Groundhog – Mystery of Death without Dying – Trance - Dreams
The ability to get deep within an area of interest. A time when a new area of study is going to open up. Two years to come to full fruition. Important to give definite signals to the boundaries you wish to have respected in your life. Death without Dying. A time of initiation. A symbol of opening fully to the Dreamtime. Increasing ability to develop lucid dreaming. Clarity and power of altered states will be amplified. Dreams will become more significant. Opportunity to explore deeper states of consciousness. Lessons associated with death and dying. Revelations about its process. Knowledge of metabolic control.

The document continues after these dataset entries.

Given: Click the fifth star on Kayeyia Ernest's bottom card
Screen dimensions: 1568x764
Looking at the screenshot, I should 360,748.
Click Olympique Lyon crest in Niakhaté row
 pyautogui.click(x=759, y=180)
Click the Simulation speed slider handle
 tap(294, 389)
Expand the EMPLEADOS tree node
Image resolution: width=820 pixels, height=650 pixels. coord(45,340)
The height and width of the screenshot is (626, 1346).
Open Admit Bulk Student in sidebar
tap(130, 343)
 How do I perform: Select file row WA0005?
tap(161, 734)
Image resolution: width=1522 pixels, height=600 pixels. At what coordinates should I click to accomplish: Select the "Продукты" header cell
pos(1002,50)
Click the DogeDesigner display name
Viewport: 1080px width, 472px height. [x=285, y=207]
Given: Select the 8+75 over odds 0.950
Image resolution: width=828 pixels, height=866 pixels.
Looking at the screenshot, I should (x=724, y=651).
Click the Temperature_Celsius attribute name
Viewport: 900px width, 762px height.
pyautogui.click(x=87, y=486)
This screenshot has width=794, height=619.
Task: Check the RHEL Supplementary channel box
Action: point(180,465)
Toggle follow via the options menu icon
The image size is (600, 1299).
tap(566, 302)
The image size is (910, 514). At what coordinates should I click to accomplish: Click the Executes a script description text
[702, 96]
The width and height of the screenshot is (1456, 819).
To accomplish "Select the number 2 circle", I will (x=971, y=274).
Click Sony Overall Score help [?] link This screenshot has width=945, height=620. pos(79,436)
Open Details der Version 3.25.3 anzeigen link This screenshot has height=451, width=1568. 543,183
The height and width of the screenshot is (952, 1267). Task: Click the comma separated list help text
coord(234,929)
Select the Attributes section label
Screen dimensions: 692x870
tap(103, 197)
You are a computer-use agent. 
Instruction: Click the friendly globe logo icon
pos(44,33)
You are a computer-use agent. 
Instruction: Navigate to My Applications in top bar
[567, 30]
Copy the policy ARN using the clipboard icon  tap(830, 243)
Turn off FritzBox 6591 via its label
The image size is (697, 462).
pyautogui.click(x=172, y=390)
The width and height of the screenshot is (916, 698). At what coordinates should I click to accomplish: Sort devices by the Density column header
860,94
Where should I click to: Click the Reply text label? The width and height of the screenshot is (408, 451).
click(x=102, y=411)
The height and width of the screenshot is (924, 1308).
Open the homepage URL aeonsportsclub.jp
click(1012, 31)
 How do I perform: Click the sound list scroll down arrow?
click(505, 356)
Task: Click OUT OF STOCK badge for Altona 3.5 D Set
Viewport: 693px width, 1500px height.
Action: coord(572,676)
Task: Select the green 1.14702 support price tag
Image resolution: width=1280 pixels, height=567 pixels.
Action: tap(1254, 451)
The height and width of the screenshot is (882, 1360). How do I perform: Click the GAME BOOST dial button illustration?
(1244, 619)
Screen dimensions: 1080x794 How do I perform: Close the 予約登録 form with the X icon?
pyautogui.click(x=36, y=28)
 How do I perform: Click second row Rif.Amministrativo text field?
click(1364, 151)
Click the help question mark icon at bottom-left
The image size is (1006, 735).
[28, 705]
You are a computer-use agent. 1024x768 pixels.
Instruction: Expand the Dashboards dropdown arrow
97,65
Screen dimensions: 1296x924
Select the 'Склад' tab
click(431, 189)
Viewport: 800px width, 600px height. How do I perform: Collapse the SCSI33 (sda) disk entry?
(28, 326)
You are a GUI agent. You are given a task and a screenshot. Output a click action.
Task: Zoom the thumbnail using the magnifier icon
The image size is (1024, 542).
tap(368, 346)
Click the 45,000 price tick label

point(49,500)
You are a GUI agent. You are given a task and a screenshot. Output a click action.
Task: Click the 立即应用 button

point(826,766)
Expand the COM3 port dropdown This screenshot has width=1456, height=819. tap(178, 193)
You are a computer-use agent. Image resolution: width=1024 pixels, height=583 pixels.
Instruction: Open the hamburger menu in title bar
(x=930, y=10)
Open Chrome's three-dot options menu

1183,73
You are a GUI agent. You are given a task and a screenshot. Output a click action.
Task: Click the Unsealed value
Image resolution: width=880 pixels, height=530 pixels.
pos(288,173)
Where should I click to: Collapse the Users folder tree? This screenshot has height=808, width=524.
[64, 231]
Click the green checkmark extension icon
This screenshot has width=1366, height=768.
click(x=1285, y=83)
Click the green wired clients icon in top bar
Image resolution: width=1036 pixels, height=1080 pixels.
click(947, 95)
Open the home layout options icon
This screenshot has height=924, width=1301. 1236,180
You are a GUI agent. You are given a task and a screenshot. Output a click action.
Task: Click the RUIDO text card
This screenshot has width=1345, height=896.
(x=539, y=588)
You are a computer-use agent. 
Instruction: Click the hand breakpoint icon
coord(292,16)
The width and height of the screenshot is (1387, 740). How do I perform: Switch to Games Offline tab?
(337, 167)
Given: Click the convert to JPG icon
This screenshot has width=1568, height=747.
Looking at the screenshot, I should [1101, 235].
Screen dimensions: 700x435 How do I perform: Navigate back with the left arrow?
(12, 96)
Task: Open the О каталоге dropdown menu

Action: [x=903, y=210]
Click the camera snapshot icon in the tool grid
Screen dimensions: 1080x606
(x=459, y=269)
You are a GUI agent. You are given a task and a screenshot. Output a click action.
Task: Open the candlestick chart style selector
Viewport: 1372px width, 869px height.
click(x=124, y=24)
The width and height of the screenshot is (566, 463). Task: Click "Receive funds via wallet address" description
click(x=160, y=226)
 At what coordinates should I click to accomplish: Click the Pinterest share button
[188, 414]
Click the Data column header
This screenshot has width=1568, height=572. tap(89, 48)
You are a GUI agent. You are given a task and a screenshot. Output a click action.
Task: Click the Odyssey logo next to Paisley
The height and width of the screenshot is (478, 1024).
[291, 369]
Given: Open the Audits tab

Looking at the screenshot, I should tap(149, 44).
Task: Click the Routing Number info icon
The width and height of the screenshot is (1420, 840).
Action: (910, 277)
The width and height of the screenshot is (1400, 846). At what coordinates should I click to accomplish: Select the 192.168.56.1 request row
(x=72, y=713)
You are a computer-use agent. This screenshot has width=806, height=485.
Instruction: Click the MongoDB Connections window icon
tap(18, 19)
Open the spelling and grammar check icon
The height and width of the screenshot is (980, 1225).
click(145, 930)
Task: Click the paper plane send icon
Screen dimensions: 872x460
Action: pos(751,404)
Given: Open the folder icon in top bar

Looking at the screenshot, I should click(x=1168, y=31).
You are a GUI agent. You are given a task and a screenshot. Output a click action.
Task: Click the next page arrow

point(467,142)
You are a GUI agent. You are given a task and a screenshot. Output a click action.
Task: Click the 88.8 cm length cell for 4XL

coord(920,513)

Hawk - Visionary Power and Guardianship.
Messengers, protectors and visionaries. Visionary power and leading you to your life purpose. There is a message coming. What you eat, you become. Kundalini. Childhood visions are becoming empowered and fulfilled. The ability to soar and glide upon the currents. Great Heights while still keeping your feet on the ground. Attacks by people who won’t understand you - attack your ability to soar. Teaching of higher expression of psychosis and vision. Beauty and harmony in moderation. Lead you to using your creative energy in manifesting your soul purpose. Hope and new ideas. A need to be open to the new or shows ways that you may help teach others to be open to the new. Be observant. Life is sending signals. Careful in expression. Comments and actions will be strong and powerful with the ability to tear and/or kill.